Es ist eine rund 300 Jahre alte Abschrift aus dem Werk des Apothekers und Arztes Michel de Notredame, besser bekannt als Nostradamus. 1555 hatte er den ersten Teil seiner Centurien veröffentlicht, mit denen er die Zukunft bis ins Jahr 3797 vorhersagt. Er selbst sprach von "nebelhaften Bildern": Die Verse sind so metaphorisch und unkonkret, dass es auf alles zutreffen könnte. Nostradamus mischte auch Latein und Französisch mit eigenen Wortumbildungen und verzichtete meist auf Satzzeichen, was das Verständnis noch erschwert.

Die "Welt" hat angebliche Prophezeiungen für 2022 aufgegriffen. In diese Andeutungen lässt sich sogar eine Atombombenexplosion im Ukraine-Krieg interpretieren. Nostradamus orakelte:

Wie die Sonne wird der Kopf das leuchtende Meer versiegeln die lebenden Fische des Schwarzen Meeres werden fast kochen.

Er prophezeite auch eine mögliche Folge des russischen Angriffskriegs an: gestiegene Weizenpreise. Sogar Kannibalismus deutet er deshalb an:

So hoch der Weizenpreis. Dieser Mann ist gerührt seine Mitmenschen essen in seiner Verzweiflung.

Für die Ermittler bei LKA und Staatsanwaltschaft gab es andere Fragen: Welchen Weg hat das Werk bis zur Auktion genommen, wer ist vielleicht noch beteiligt?
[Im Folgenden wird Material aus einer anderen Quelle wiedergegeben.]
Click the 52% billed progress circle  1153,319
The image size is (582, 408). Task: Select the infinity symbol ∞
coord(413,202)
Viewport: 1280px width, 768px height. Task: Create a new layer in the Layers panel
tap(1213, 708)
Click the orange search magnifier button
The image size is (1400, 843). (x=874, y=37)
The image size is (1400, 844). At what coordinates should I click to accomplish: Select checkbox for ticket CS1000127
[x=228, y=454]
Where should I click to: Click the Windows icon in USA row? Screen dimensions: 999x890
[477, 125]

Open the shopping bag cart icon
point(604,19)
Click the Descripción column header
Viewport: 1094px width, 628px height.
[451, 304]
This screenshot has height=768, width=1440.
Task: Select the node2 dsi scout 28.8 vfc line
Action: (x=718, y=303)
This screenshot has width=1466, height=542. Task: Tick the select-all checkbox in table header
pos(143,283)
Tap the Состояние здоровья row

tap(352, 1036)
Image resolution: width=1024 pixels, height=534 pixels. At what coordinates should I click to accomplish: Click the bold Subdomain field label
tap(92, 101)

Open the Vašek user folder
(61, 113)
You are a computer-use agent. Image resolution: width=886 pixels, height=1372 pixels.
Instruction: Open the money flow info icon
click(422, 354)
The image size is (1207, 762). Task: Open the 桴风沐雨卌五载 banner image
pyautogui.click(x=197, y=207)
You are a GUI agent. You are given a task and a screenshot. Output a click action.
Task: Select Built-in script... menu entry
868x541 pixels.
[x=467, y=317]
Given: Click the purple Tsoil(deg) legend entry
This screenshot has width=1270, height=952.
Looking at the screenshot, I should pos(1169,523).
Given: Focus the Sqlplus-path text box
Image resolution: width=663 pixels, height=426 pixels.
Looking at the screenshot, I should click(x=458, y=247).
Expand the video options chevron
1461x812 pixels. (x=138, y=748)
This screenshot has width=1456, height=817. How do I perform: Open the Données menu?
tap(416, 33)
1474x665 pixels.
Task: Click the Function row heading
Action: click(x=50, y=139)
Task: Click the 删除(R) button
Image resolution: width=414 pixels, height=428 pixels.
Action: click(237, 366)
Inzwischen ist klar: Gegen den Antiquitätenhändler aus Karlsruhe, der das Buch verkaufen wollte, wird wegen des Verdachts der Hehlerei sowie des Verstoßes gegen das Kulturgutschutzgesetz ermittelt. Hendrik Blaßies, Sprecher der zuständigen Staatsanwaltschaft in Pforzheim: "Dem Mann hätte sich aufdrängen müssen, dass es sich zumindest um abhanden gekommenes Kulturgut handelt." Im Werk ist ein Stempel der römischen Bibliothek.

Für 200 Euro in Paris gekauft

Der Mann hatte nach seinen Angaben Zeit verstreichen lassen, bis er den Nostradamus per Auktion verkaufen wollte: Er will das Buch vor einigen Jahren auf einem Bücherflohmarkt in Paris gekauft haben, angeblich für 200 Euro. Nun hoffte er auf mehr als 12.000.

Was ihn stattdessen erwartet? Die Ermittlungen dauern noch an, sagt Blaßies. Der Staatsanwalt kann keine Voraussage treffen, ob und wann es zu einer möglichen Anklage kommt. Er ist ja kein Hellseher: "Es wäre unseriös, wenn ich das sagen würde'."